[Opening Data provided section]

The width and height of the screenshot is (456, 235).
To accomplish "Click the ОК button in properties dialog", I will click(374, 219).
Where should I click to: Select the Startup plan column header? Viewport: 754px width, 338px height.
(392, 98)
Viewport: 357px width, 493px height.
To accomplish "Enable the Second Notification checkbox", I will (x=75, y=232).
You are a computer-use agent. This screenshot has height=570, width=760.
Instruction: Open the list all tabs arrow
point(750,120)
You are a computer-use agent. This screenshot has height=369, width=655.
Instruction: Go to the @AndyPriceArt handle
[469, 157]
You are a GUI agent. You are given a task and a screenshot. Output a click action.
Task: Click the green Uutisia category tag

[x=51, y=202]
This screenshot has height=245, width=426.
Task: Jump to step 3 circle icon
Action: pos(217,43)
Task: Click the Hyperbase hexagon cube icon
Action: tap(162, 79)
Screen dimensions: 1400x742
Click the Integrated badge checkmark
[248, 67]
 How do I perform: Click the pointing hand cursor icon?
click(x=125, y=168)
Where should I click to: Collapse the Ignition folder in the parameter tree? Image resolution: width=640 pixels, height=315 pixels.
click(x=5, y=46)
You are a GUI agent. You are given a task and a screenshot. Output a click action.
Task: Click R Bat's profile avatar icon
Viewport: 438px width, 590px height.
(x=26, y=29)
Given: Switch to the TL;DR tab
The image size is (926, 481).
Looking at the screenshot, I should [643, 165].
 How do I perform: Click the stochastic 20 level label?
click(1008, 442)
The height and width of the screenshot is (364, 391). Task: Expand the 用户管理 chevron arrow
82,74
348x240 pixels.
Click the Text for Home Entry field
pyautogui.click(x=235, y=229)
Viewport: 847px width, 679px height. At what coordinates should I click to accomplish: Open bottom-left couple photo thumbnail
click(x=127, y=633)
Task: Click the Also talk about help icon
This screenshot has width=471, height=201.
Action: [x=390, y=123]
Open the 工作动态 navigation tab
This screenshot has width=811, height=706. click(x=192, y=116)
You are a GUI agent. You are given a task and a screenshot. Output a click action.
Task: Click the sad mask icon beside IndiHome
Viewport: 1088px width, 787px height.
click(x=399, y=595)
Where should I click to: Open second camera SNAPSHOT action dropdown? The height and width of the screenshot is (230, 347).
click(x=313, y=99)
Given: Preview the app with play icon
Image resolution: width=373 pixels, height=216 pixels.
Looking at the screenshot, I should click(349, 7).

[Closing Data provided section]

Exercise directions:
Return the material in its entirety, word for word.

Result of this task:
The width and height of the screenshot is (456, 235).
To accomplish "Click the ОК button in properties dialog", I will click(374, 219).
Where should I click to: Select the Startup plan column header? Viewport: 754px width, 338px height.
(392, 98)
Viewport: 357px width, 493px height.
To accomplish "Enable the Second Notification checkbox", I will (x=75, y=232).
You are a computer-use agent. This screenshot has height=570, width=760.
Instruction: Open the list all tabs arrow
point(750,120)
You are a computer-use agent. This screenshot has height=369, width=655.
Instruction: Go to the @AndyPriceArt handle
[469, 157]
You are a GUI agent. You are given a task and a screenshot. Output a click action.
Task: Click the green Uutisia category tag

[x=51, y=202]
This screenshot has height=245, width=426.
Task: Jump to step 3 circle icon
Action: pos(217,43)
Task: Click the Hyperbase hexagon cube icon
Action: tap(162, 79)
Screen dimensions: 1400x742
Click the Integrated badge checkmark
[248, 67]
 How do I perform: Click the pointing hand cursor icon?
click(x=125, y=168)
Where should I click to: Collapse the Ignition folder in the parameter tree? Image resolution: width=640 pixels, height=315 pixels.
click(x=5, y=46)
You are a GUI agent. You are given a task and a screenshot. Output a click action.
Task: Click R Bat's profile avatar icon
Viewport: 438px width, 590px height.
(x=26, y=29)
Given: Switch to the TL;DR tab
The image size is (926, 481).
Looking at the screenshot, I should [643, 165].
 How do I perform: Click the stochastic 20 level label?
click(1008, 442)
The height and width of the screenshot is (364, 391). Task: Expand the 用户管理 chevron arrow
82,74
348x240 pixels.
Click the Text for Home Entry field
pyautogui.click(x=235, y=229)
Viewport: 847px width, 679px height. At what coordinates should I click to accomplish: Open bottom-left couple photo thumbnail
click(x=127, y=633)
Task: Click the Also talk about help icon
This screenshot has width=471, height=201.
Action: [x=390, y=123]
Open the 工作动态 navigation tab
This screenshot has width=811, height=706. click(x=192, y=116)
You are a GUI agent. You are given a task and a screenshot. Output a click action.
Task: Click the sad mask icon beside IndiHome
Viewport: 1088px width, 787px height.
click(x=399, y=595)
Where should I click to: Open second camera SNAPSHOT action dropdown? The height and width of the screenshot is (230, 347).
click(x=313, y=99)
Given: Preview the app with play icon
Image resolution: width=373 pixels, height=216 pixels.
Looking at the screenshot, I should click(349, 7).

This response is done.